Fig. 2: Panx1 deletion on endothelial cells mitigates leukocyte trafficking in AAA.

a Comparative histology and immunohistochemistry performed on day 14 indicates a marked decrease in CD3 + T cell, neutrophil (PMN), and macrophage (Mac-2) immunostaining, increase in smooth-muscle-cell α-actin (SMα-actin) expression, and decrease in elastic-fiber disruption in aortic tissue (Verhoeff–Van Gieson, VVG staining for elastin) of elastase-treated EC-Panx1^−/− mice compared with elastase-treated WT and SMC-Panx1^−/− mice. n = 5/group. Arrows indicate areas of immunostaining.
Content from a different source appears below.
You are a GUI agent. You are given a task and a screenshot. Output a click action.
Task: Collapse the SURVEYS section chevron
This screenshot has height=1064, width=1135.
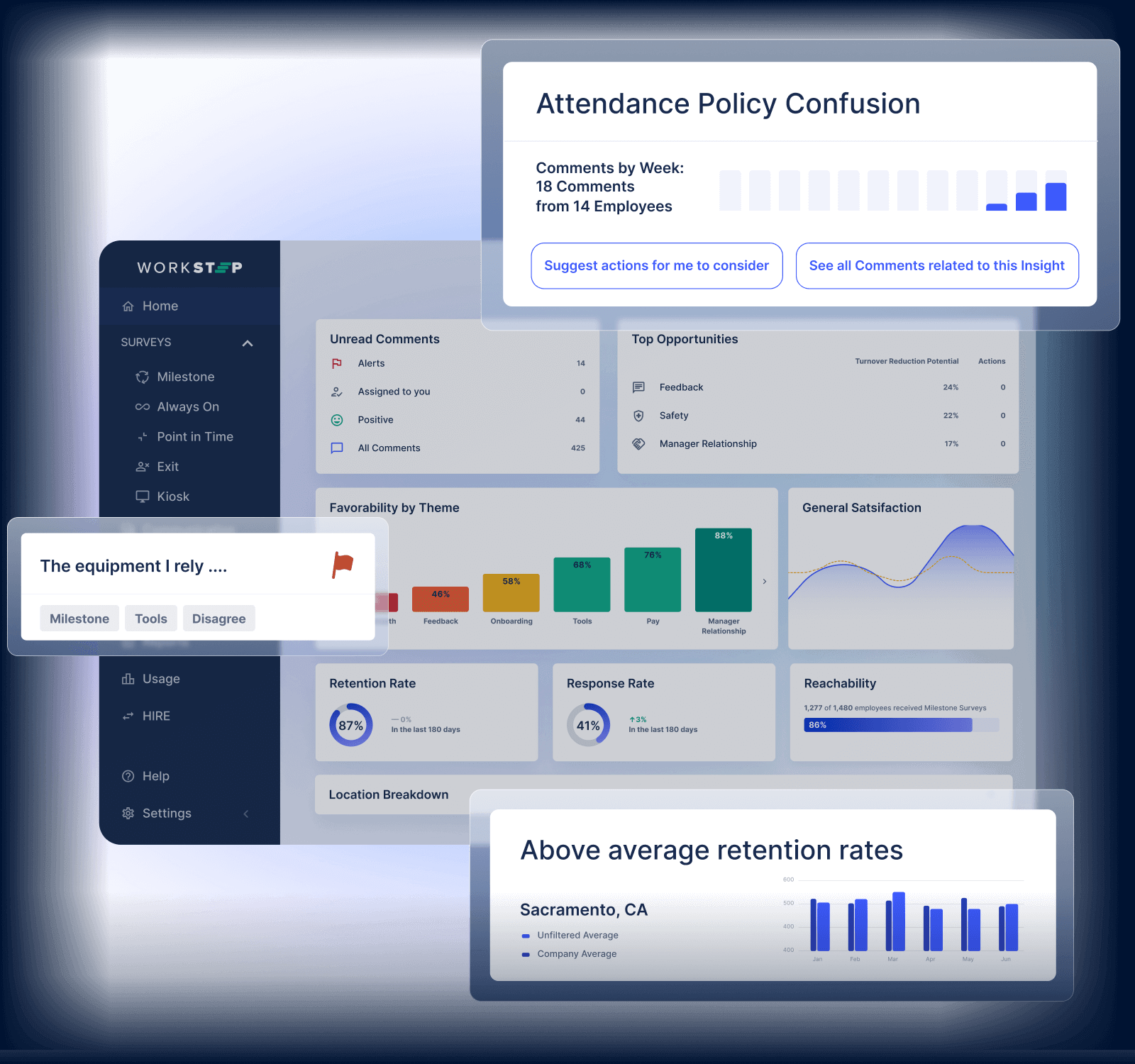(x=248, y=343)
Scale bar is 200 μm. b–f Quantification of immunohistochemical staining demonstrating a significant decrease in neutrophils (PMNs), macrophages, CD3 + T cells, and elastin degradation (VVG) staining, as well as increase in smooth muscle α-actin expression in elastase-treated EC Panx1^−/− aortic tissue compared with elastase-treated WT and SMC-Panx1^−/− mice. No significant differences were observed between elastase-treated WT and SMC-Panx1^−/− mice. *P < 0.0001 vs. WT control; **P < 0.0001 vs. WT elastase and SMC-Panx1^−/−; ^#P = 0.0003 vs. WT elastase and SMC-Panx1^−/−. Data is represented as mean values ± SEM and comparative statistical analyses were done by one-way ANOVA.